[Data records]
========
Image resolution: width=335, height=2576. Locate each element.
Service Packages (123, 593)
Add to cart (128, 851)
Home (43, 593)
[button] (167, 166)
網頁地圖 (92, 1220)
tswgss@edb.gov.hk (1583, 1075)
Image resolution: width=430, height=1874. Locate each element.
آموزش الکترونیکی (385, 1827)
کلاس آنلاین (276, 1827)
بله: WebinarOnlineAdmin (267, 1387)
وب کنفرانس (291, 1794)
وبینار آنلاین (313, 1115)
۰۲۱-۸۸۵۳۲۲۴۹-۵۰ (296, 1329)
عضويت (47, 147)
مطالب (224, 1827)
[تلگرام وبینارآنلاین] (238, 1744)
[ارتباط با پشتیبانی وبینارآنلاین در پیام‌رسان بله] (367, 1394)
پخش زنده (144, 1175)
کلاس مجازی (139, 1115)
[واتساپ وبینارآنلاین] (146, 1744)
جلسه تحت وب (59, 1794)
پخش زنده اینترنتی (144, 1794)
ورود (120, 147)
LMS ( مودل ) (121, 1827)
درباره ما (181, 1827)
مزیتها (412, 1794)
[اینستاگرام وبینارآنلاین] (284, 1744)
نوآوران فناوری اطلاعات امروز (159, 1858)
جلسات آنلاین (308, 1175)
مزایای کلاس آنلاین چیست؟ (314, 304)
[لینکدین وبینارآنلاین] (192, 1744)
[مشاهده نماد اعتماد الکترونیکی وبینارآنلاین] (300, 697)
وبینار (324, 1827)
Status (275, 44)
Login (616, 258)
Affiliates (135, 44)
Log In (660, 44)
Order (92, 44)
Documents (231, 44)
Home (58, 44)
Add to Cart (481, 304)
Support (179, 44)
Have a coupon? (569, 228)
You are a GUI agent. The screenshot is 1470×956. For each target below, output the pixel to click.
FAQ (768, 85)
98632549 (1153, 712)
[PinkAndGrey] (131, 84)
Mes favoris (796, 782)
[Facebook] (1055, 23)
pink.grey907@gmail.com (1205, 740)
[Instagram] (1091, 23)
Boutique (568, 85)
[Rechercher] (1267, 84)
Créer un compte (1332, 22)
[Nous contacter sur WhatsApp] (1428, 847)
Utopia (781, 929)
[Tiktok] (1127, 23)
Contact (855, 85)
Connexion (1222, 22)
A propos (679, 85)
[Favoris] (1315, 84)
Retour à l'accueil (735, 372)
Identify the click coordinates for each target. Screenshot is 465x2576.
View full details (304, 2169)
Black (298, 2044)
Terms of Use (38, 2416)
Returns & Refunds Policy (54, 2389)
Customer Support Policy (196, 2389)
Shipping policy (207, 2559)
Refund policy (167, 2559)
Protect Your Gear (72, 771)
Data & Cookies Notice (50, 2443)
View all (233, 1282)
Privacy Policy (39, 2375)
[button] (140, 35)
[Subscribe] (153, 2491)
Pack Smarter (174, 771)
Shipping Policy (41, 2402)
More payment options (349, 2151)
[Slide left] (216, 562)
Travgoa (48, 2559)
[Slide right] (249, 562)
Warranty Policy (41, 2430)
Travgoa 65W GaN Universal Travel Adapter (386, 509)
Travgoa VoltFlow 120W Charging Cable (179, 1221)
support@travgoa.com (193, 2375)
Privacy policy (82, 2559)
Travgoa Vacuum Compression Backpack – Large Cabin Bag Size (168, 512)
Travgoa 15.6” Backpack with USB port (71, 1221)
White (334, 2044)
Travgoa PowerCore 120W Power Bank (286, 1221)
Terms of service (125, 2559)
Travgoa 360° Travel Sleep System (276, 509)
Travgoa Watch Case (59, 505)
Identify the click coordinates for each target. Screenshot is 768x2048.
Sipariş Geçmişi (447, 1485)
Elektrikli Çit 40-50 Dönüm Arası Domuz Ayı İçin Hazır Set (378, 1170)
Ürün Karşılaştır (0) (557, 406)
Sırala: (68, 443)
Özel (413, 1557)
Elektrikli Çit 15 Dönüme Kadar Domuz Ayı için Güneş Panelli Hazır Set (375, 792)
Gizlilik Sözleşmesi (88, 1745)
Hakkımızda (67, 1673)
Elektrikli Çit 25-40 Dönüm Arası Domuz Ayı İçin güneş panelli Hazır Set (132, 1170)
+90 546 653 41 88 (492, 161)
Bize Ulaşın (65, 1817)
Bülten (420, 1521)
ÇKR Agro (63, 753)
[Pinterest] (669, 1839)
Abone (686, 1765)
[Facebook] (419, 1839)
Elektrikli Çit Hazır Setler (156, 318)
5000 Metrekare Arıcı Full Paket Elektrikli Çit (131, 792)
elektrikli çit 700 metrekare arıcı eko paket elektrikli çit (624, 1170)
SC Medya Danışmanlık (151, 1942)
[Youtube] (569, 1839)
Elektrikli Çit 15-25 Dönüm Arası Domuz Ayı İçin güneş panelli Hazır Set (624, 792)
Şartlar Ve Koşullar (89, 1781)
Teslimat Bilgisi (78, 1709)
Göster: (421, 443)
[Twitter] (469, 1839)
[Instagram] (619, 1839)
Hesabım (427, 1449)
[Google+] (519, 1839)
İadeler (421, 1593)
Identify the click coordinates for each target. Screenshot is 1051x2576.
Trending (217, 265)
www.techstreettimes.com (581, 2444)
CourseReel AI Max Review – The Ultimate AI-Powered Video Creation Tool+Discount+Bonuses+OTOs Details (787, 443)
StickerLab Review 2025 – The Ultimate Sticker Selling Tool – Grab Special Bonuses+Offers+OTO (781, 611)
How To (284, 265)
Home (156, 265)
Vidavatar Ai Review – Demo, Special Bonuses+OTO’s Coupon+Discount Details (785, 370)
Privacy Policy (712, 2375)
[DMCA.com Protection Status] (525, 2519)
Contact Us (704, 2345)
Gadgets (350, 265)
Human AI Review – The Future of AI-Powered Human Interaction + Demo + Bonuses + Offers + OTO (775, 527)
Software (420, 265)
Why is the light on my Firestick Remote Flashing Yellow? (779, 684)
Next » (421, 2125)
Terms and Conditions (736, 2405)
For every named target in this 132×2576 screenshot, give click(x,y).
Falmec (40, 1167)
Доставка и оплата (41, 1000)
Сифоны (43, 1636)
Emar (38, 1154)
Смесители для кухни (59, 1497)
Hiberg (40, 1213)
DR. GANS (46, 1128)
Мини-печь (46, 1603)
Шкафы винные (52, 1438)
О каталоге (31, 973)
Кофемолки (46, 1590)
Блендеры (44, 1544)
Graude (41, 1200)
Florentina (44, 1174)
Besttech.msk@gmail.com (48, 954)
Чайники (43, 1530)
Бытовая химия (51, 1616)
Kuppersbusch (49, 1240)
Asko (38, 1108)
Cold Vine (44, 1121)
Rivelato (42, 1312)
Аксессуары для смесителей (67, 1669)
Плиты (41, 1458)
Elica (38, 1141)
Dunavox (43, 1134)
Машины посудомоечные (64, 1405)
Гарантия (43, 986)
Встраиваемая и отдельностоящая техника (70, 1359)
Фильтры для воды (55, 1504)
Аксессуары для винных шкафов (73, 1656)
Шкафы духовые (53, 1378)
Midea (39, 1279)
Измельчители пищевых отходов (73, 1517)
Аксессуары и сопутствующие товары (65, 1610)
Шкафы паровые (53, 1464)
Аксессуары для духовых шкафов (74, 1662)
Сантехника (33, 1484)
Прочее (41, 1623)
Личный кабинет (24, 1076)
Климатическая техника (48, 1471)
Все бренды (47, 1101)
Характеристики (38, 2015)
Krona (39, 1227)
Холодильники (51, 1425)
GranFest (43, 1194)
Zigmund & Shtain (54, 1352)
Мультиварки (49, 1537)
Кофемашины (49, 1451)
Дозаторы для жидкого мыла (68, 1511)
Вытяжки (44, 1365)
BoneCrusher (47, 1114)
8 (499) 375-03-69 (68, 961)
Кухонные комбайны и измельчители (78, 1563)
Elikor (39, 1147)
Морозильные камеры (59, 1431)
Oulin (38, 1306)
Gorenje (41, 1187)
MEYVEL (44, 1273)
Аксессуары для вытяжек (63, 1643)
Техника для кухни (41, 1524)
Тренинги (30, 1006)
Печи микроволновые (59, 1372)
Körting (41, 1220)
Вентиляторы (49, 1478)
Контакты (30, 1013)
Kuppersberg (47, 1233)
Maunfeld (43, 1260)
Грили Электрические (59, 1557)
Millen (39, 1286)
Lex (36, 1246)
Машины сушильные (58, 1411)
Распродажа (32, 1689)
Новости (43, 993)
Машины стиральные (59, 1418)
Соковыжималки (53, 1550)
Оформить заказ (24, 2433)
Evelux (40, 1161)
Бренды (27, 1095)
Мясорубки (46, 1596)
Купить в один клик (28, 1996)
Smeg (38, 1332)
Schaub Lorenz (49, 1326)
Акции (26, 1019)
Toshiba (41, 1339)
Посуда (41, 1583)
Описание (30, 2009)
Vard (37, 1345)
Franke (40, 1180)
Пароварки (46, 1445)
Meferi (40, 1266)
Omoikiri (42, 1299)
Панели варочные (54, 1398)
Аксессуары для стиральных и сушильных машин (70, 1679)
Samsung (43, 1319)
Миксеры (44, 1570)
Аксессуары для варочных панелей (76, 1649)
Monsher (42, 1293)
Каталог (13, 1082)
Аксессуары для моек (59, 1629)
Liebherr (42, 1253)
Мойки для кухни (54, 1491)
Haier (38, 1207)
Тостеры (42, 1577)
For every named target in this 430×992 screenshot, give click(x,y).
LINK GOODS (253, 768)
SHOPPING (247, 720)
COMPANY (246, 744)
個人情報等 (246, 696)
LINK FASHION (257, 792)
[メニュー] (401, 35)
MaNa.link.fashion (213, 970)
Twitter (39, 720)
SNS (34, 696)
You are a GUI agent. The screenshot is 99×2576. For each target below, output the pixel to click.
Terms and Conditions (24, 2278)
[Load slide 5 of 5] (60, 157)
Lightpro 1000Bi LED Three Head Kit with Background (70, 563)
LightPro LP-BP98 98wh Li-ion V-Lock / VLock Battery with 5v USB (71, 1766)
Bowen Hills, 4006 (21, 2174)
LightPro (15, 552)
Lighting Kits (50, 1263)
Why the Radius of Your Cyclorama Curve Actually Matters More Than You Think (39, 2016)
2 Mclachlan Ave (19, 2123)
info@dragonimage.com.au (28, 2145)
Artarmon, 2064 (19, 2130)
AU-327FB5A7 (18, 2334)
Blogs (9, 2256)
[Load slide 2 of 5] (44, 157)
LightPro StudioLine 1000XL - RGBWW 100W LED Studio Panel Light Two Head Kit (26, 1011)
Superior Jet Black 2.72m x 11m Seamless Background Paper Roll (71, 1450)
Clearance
========
WORK ITEM —
Exactly as they appear above, output the lines of the data from the first through the one that contains "آموزش الکترونیکی (385, 1827)", and only those lines.

TASK RESULT —
Image resolution: width=335, height=2576. Locate each element.
Service Packages (123, 593)
Add to cart (128, 851)
Home (43, 593)
[button] (167, 166)
網頁地圖 (92, 1220)
tswgss@edb.gov.hk (1583, 1075)
Image resolution: width=430, height=1874. Locate each element.
آموزش الکترونیکی (385, 1827)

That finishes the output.